The menu itself “takes inspiration from” various cuisines i.e. is a bit all over the place. It basically does classic dishes and does them very well, even if it’s at premium prices. However, The Peak Lookout, or whoever is the chef there, will forever hold a place in my heart for knowing what gravy is. I have been at supposed steakhouses and had requests for ‘gravy’ met with blank stares and no, I do not mean mushroom jus or garlic sauce or black pepper. I mean gravy. It’s on the menu here, as ‘gravy’, and that makes me very happy indeed.

I find it very difficult to not order the 8oz filet steak from their ‘garden charcoal barbeque’ when I’m here ($328, plus potato, side, sauce of your choice and coleslaw). This is because, in addition to knowing what gravy is, the chef knows how to cook a steak. I don’t even want to think about the number of cows that have died in vain when, on requesting a medium-rare steak, I’ve been met with a bloody blue mess or a dry tasteless brick. Here, it’s always been cooked superbly – perfectly pink in the middle, juicy, beefy and not oozing so much liquid that you just know it hasn’t been rested.

I’m also a big fan of the risotto balls ($108), something a little different that I’ve not seen on many other menus in Hong Kong. Crispy breadcrumb-coated balls of creamy, rich risotto in a tangy tomato sauce, these are absolutely divine but definitely too filling for one or even two people. I’ve also had the nachos, which are probably the nicest I’ve had in Hong Kong thus far (and at $108, they bloody well should be!). For me, the key to good nachos is to cover them in as much cheese, guacamole and sour cream as their little tortilla bodies can take without burning them – it sounds simple, but you’d be surprised how many places get it wrong. The chicken quesadillas ($98) are also amongst the tastiest I’ve tried.

I had high hopes for the escargots ($98), as the soft garlicky buttery ones at Jimmy’s Kitchen are divine, but these were buried under far too much mashed potato and not served in their shell, which always means they’re going to be the wrong side of rubbery. And a Caesar Salad ($126 – and that’s without chicken!) will always essentially be a Caesar Salad.

As I never stray from my steak, I can’t comment first-hand on any of the other mains. My boyfriend had the chicken vindaloo ($166) and gave it 7.5 out of 10, saying it was infinitely better than Jimmy’s Kitchen’s famed curry (which he likened to the boil-in-a-bag English variety). My mum had the vegetable curry ($152), my auntie stir-fried mixed vegetables ($146) and whilst had no complaints about the taste, they had plenty to say about the inflated prices. Whilst I think you can justify paying a few hundred for quality pieces of meat (especially as these are usually imported cuts), I’m not sure you can charge that much for well-dressed vegetables.

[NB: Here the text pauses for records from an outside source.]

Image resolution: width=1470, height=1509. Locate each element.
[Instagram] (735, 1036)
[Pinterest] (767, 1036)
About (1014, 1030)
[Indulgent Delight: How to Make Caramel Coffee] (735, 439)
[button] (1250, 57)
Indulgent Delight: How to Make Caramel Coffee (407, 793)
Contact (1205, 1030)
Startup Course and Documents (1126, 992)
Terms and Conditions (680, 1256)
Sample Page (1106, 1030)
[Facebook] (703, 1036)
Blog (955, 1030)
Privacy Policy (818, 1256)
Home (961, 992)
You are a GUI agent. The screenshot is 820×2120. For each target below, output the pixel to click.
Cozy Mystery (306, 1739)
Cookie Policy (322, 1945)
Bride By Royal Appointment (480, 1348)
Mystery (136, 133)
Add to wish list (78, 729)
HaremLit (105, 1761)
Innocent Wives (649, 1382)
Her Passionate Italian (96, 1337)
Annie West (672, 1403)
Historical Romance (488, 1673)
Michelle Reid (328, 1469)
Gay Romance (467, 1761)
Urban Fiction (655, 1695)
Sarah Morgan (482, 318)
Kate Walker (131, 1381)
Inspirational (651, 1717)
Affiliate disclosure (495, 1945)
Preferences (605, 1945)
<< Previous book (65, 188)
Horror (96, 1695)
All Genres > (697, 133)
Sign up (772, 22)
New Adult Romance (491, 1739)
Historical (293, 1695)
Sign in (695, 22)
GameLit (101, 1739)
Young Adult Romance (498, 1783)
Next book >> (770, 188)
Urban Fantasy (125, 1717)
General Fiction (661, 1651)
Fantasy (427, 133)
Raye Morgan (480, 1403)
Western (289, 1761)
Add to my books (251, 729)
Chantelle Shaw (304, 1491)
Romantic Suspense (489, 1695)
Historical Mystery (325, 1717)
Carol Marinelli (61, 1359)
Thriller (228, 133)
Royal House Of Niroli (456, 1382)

But in the end, you know you’re not actually paying for the food itself (sorry, I’ve not once managed to have enough room for dessert). You’re paying for the ambience, the environment and the views – and they’re totally worth it. With the birds twittering, the sun shining and HK’s harbour just being its usual beautiful self, it takes some beating. And if you face that way, you can pretend the two ugly malls on The Peak don’t exist either.